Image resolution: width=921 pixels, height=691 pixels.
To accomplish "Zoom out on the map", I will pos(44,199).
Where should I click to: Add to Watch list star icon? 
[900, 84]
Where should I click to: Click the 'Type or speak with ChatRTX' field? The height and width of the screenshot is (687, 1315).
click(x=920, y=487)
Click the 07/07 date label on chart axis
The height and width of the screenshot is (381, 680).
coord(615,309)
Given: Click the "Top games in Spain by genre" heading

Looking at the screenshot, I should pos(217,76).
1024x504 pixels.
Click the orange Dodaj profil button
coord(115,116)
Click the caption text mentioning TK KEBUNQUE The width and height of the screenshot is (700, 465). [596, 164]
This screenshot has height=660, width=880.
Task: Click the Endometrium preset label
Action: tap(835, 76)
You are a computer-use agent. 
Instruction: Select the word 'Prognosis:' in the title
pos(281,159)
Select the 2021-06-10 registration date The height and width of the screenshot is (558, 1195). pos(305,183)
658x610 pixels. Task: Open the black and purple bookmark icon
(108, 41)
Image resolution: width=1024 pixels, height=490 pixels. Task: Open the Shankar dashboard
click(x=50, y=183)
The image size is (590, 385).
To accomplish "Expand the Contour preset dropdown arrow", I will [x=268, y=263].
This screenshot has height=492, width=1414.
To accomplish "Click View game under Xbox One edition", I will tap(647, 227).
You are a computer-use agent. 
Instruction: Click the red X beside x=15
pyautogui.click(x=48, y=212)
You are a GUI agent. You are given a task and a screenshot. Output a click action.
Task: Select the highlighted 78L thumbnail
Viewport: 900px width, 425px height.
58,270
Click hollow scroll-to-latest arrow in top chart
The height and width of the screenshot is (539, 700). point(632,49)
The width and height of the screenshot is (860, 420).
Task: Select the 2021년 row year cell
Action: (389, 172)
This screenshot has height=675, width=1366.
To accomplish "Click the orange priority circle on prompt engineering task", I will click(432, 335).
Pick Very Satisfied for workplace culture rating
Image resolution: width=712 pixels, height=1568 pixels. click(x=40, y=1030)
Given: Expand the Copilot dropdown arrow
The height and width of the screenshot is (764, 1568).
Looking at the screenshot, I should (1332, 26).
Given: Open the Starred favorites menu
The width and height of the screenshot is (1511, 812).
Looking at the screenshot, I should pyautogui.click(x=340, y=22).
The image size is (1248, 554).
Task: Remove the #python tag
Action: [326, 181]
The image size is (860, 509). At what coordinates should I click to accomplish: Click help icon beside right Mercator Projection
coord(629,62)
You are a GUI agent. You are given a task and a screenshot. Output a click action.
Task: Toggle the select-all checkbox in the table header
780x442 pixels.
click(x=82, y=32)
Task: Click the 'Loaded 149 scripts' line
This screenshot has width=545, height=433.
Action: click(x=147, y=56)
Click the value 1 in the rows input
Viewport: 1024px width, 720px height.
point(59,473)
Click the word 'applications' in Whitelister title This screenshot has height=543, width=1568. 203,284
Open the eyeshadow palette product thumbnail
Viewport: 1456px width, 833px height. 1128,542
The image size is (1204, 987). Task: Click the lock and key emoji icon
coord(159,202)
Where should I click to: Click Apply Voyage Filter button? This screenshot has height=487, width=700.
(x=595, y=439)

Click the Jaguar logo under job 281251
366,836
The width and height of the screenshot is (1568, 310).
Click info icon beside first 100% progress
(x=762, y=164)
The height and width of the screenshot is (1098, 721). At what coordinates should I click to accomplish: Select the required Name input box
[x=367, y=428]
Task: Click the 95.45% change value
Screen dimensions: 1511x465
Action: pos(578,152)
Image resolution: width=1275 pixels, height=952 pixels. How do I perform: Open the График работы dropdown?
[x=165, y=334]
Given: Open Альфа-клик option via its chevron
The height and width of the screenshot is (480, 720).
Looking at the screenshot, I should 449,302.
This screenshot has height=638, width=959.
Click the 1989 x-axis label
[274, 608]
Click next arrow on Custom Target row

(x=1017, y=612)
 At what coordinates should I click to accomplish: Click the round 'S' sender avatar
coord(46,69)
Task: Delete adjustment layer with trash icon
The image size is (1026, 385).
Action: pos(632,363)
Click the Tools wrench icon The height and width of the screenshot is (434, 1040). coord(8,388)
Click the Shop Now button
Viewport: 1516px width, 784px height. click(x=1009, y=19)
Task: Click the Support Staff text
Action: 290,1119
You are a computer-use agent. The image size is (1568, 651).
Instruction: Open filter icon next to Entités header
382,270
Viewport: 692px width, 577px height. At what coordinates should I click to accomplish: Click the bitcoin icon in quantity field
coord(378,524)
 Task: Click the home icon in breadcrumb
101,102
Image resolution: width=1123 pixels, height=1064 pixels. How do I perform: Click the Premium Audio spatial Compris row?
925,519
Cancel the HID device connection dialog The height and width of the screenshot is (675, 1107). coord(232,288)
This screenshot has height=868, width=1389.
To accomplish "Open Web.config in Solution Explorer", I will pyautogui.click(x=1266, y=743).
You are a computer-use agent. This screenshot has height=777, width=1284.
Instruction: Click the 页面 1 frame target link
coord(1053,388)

• Your objective:
Could you write the whole listing out again, line for line?

• Response for this exercise:
Image resolution: width=921 pixels, height=691 pixels.
To accomplish "Zoom out on the map", I will pos(44,199).
Where should I click to: Add to Watch list star icon? 
[900, 84]
Where should I click to: Click the 'Type or speak with ChatRTX' field? The height and width of the screenshot is (687, 1315).
click(x=920, y=487)
Click the 07/07 date label on chart axis
The height and width of the screenshot is (381, 680).
coord(615,309)
Given: Click the "Top games in Spain by genre" heading

Looking at the screenshot, I should pos(217,76).
1024x504 pixels.
Click the orange Dodaj profil button
coord(115,116)
Click the caption text mentioning TK KEBUNQUE The width and height of the screenshot is (700, 465). [596, 164]
This screenshot has height=660, width=880.
Task: Click the Endometrium preset label
Action: tap(835, 76)
You are a computer-use agent. 
Instruction: Select the word 'Prognosis:' in the title
pos(281,159)
Select the 2021-06-10 registration date The height and width of the screenshot is (558, 1195). pos(305,183)
658x610 pixels. Task: Open the black and purple bookmark icon
(108, 41)
Image resolution: width=1024 pixels, height=490 pixels. Task: Open the Shankar dashboard
click(x=50, y=183)
The image size is (590, 385).
To accomplish "Expand the Contour preset dropdown arrow", I will [x=268, y=263].
This screenshot has height=492, width=1414.
To accomplish "Click View game under Xbox One edition", I will tap(647, 227).
You are a computer-use agent. 
Instruction: Click the red X beside x=15
pyautogui.click(x=48, y=212)
You are a GUI agent. You are given a task and a screenshot. Output a click action.
Task: Select the highlighted 78L thumbnail
Viewport: 900px width, 425px height.
58,270
Click hollow scroll-to-latest arrow in top chart
The height and width of the screenshot is (539, 700). point(632,49)
The width and height of the screenshot is (860, 420).
Task: Select the 2021년 row year cell
Action: (389, 172)
This screenshot has height=675, width=1366.
To accomplish "Click the orange priority circle on prompt engineering task", I will click(432, 335).
Pick Very Satisfied for workplace culture rating
Image resolution: width=712 pixels, height=1568 pixels. click(x=40, y=1030)
Given: Expand the Copilot dropdown arrow
The height and width of the screenshot is (764, 1568).
Looking at the screenshot, I should (1332, 26).
Given: Open the Starred favorites menu
The width and height of the screenshot is (1511, 812).
Looking at the screenshot, I should pyautogui.click(x=340, y=22).
The image size is (1248, 554).
Task: Remove the #python tag
Action: [326, 181]
The image size is (860, 509). At what coordinates should I click to accomplish: Click help icon beside right Mercator Projection
coord(629,62)
You are a GUI agent. You are given a task and a screenshot. Output a click action.
Task: Toggle the select-all checkbox in the table header
780x442 pixels.
click(x=82, y=32)
Task: Click the 'Loaded 149 scripts' line
This screenshot has width=545, height=433.
Action: click(x=147, y=56)
Click the value 1 in the rows input
Viewport: 1024px width, 720px height.
point(59,473)
Click the word 'applications' in Whitelister title This screenshot has height=543, width=1568. 203,284
Open the eyeshadow palette product thumbnail
Viewport: 1456px width, 833px height. 1128,542
The image size is (1204, 987). Task: Click the lock and key emoji icon
coord(159,202)
Where should I click to: Click Apply Voyage Filter button? This screenshot has height=487, width=700.
(x=595, y=439)

Click the Jaguar logo under job 281251
366,836
The width and height of the screenshot is (1568, 310).
Click info icon beside first 100% progress
(x=762, y=164)
The height and width of the screenshot is (1098, 721). At what coordinates should I click to accomplish: Select the required Name input box
[x=367, y=428]
Task: Click the 95.45% change value
Screen dimensions: 1511x465
Action: pos(578,152)
Image resolution: width=1275 pixels, height=952 pixels. How do I perform: Open the График работы dropdown?
[x=165, y=334]
Given: Open Альфа-клик option via its chevron
The height and width of the screenshot is (480, 720).
Looking at the screenshot, I should 449,302.
This screenshot has height=638, width=959.
Click the 1989 x-axis label
[274, 608]
Click next arrow on Custom Target row

(x=1017, y=612)
 At what coordinates should I click to accomplish: Click the round 'S' sender avatar
coord(46,69)
Task: Delete adjustment layer with trash icon
The image size is (1026, 385).
Action: pos(632,363)
Click the Tools wrench icon The height and width of the screenshot is (434, 1040). coord(8,388)
Click the Shop Now button
Viewport: 1516px width, 784px height. click(x=1009, y=19)
Task: Click the Support Staff text
Action: 290,1119
You are a computer-use agent. The image size is (1568, 651).
Instruction: Open filter icon next to Entités header
382,270
Viewport: 692px width, 577px height. At what coordinates should I click to accomplish: Click the bitcoin icon in quantity field
coord(378,524)
 Task: Click the home icon in breadcrumb
101,102
Image resolution: width=1123 pixels, height=1064 pixels. How do I perform: Click the Premium Audio spatial Compris row?
925,519
Cancel the HID device connection dialog The height and width of the screenshot is (675, 1107). coord(232,288)
This screenshot has height=868, width=1389.
To accomplish "Open Web.config in Solution Explorer", I will pyautogui.click(x=1266, y=743).
You are a computer-use agent. This screenshot has height=777, width=1284.
Instruction: Click the 页面 1 frame target link
coord(1053,388)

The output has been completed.